Wild Shrooms, Sweet Potato and Parsley

This comforting dish is vibrant in color and flavor, especially if you use a purple plate to make it all pop like I did :)


If you don't eat eggs, you can still enjoy by keeping that part out. The wild mushrooms, potatoes and parsley are so flavorful together that you won't miss a thing. Of course, a poached egg on top will make this dish seducing. 

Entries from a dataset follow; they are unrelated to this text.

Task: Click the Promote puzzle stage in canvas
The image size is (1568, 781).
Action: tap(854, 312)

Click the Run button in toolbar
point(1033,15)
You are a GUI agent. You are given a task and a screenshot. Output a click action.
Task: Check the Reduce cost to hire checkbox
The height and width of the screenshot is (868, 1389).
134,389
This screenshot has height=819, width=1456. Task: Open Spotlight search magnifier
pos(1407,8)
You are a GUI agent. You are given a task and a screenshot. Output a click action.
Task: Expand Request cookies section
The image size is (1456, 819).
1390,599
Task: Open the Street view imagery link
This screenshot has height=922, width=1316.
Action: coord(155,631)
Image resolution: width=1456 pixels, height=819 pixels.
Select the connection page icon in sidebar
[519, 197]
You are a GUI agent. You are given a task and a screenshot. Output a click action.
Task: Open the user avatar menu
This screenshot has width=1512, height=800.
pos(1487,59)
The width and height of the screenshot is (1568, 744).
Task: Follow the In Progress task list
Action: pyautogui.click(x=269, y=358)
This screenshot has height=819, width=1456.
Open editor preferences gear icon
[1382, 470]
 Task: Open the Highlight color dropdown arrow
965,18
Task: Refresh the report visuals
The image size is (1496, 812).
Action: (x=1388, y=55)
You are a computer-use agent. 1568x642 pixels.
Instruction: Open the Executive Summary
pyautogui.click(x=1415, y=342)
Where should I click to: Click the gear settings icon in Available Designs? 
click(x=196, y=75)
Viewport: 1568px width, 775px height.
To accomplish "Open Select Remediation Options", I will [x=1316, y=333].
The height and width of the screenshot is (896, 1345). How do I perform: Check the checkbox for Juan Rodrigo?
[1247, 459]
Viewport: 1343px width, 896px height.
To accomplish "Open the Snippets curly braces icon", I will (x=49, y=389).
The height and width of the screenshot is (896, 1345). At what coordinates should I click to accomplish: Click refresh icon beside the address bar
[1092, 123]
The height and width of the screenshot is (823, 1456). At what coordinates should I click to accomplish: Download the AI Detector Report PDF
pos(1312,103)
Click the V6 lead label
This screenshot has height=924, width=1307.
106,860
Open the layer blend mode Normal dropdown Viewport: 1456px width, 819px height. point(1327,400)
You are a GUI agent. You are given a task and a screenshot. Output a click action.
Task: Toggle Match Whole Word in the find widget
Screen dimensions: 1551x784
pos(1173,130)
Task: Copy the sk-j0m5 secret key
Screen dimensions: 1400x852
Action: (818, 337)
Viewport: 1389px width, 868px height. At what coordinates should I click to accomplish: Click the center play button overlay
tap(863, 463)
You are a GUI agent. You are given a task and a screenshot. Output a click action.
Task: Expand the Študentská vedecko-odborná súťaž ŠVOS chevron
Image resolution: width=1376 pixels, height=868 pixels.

Wild Mushrooms, Sweet Potato and Parsley
February 1, 2015

  • 1 LB fresh mixed wild mushrooms (shiitake, crimini, oyster)
  • 1 TBL fresh garlic, minced 
  • 1/2 cup vegetable broth
  • 3 tbsp good white wine
  • 2 sweet potatoes, cut into bite sized strips (I used white Japanese)
  • 1/2 cup fresh parsley
  • 2 organic eggs, poached (optional)
  • 1 tsp thyme
  • 1/2 tsp red pepper flakes
  • 1/2 tsp kosher salt
  • 1/2 tsp fresh black pepper
Dry saute garlic and add splash of vegetable broth. Add mushrooms, thyme, salt, pepper and wine and bring to a simmer. Add in potatoes, stir, and cover pan. Cook until potatoes are soften, about 15 - 20 minutes on medium/low heat. Stir occasionally. Once cooked, add parsley and serve with optional poached egg on top.